Gail Homer Berry has served in ward and stake music roles since the age of 12. She recently moved to Indiana along with her husband, five sons, and conclave of contumacious stuffed animals.

When I was 14, I was walking out of church to go home and break my fast – when the missionaries pounced and asked me to play piano for a baptism starting in fifteen minutes. My mom pushed back, but the missionaries guilted me into agreeing. Mom sighed and promised to come back for me, then wrangled my siblings home. Halfway through the baptism, I began to feel terrible. The room spun, my vision went pixelated with black spots, and I started shaking. A good accompanist blends into the background, and a “good” Molly Mormon is modest and selfless, so I pushed through –barely– without interrupting the service. (Fortunately this medical panic was just low blood sugar from the extended fast plus puberty.) After that, I told the missionaries they needed to ask me a week in advance. Instead, they tried the same stunt three weeks later. I refused and walked away as they panicked.

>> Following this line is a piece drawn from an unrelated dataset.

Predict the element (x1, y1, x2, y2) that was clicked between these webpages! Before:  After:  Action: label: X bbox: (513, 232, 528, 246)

I have an unusual perspective on church music callings: I was first sustained as a ward organist at 13 even though I couldn’t play the organ. I learned a lot, and I was essential to the ward’s worship, but I was also minimized, dismissed, and even exploited.  I logged many Sundays in which I put in an aggregate of 7 hours: playing for choir practice, Sacrament Meeting, Primary, a baptism, and a youth fireside, plus all the prelude and postlude.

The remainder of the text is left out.